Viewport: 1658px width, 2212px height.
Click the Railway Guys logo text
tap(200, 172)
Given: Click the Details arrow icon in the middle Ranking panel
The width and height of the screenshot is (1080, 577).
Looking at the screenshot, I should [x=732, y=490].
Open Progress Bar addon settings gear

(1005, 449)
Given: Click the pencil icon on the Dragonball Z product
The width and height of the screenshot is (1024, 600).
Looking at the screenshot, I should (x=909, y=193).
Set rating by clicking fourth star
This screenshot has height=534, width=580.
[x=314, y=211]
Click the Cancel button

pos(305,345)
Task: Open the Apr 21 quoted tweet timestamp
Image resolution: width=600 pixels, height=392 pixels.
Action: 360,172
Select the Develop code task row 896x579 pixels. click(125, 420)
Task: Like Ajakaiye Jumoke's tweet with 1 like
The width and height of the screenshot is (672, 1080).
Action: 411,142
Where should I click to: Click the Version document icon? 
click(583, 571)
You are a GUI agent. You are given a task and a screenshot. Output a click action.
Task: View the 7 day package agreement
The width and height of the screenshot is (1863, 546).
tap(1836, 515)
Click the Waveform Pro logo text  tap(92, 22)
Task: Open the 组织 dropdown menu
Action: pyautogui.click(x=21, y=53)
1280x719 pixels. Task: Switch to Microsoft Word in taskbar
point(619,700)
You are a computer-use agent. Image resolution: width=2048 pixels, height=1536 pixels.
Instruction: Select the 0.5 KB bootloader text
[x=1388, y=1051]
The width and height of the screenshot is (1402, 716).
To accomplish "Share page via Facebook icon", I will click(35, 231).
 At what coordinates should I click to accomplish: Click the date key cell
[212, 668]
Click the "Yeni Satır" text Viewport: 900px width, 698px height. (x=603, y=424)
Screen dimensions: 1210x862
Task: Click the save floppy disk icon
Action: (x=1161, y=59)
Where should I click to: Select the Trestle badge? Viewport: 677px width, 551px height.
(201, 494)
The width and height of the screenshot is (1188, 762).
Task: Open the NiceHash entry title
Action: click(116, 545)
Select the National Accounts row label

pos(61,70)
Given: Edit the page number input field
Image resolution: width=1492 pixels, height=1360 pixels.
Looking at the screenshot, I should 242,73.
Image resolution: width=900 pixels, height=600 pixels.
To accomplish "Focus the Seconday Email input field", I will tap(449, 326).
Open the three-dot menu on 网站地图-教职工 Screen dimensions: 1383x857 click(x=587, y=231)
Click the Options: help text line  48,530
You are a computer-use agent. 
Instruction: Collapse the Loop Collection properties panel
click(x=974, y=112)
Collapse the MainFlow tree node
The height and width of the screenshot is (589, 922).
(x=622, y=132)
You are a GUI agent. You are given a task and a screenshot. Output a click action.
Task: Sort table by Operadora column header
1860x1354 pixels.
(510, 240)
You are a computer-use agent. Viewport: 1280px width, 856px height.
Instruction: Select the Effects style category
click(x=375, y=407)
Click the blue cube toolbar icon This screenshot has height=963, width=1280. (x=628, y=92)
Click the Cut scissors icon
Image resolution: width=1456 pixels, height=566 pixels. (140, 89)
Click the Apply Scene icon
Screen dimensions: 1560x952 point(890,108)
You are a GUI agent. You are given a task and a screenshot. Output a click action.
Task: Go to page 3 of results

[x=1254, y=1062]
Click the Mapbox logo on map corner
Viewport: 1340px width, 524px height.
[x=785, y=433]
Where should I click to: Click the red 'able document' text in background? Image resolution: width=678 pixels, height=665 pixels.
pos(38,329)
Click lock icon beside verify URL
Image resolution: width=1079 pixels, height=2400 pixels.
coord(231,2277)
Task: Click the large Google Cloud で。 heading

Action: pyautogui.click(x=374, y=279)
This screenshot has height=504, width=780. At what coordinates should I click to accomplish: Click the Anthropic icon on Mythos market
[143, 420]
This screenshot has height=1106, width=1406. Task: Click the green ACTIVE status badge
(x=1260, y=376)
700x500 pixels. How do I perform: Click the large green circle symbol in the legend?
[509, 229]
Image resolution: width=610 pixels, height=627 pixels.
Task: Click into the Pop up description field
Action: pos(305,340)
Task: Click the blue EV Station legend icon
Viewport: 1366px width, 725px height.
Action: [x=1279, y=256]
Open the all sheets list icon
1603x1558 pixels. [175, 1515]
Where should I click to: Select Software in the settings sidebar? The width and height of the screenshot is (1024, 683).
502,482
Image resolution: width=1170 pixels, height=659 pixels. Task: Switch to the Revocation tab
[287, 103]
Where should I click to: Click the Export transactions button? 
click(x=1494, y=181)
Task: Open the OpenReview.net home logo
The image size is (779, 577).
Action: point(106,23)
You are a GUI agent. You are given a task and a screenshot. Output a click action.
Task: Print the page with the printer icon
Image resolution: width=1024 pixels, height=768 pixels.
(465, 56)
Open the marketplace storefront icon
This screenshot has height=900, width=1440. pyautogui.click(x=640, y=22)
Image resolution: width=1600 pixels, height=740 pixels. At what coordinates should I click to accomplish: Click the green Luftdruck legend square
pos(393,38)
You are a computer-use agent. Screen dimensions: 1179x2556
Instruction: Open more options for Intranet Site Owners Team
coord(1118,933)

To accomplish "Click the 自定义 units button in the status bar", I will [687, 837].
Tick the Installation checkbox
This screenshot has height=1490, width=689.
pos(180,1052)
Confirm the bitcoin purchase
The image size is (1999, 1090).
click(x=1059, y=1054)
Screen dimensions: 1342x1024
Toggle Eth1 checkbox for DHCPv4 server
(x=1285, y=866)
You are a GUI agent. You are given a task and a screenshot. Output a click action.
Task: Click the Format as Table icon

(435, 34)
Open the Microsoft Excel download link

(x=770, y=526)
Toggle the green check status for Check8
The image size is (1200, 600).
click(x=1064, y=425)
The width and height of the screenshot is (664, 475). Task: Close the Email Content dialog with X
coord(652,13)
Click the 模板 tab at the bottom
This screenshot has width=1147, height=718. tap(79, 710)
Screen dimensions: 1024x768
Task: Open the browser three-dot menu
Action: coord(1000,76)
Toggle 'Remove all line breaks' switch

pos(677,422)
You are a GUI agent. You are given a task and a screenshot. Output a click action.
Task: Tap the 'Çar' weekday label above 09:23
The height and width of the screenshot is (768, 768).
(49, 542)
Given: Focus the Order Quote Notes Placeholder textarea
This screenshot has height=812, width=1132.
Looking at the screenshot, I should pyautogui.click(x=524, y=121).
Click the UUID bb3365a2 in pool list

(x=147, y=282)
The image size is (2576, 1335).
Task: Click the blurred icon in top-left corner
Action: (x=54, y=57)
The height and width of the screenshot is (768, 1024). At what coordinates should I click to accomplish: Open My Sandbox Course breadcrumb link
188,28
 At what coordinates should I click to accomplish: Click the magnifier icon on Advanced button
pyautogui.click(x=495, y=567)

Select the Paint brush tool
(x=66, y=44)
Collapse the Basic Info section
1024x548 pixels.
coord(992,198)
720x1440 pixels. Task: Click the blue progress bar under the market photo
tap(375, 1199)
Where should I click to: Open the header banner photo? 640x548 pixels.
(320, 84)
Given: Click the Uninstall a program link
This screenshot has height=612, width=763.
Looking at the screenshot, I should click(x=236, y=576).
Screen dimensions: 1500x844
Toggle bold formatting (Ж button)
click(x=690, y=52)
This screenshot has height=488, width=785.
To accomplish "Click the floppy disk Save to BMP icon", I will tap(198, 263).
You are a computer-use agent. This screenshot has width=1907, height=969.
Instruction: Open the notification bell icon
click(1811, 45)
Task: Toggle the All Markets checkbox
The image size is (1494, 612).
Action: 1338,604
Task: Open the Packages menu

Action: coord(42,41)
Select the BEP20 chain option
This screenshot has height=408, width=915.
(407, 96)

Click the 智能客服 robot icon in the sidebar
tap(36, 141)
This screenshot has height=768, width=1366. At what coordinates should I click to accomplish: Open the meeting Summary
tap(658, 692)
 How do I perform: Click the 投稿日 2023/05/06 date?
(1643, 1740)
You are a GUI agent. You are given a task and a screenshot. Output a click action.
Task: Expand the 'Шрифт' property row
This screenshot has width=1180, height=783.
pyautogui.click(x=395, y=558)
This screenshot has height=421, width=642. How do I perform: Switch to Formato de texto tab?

━━━━━━━━

WORK INSTRUCTIONS: Copy, from the material above, each line in which the string "Focus" occurs.

SOLUTION TO THE EXERCISE:
To accomplish "Focus the Seconday Email input field", I will tap(449, 326).
Given: Focus the Order Quote Notes Placeholder textarea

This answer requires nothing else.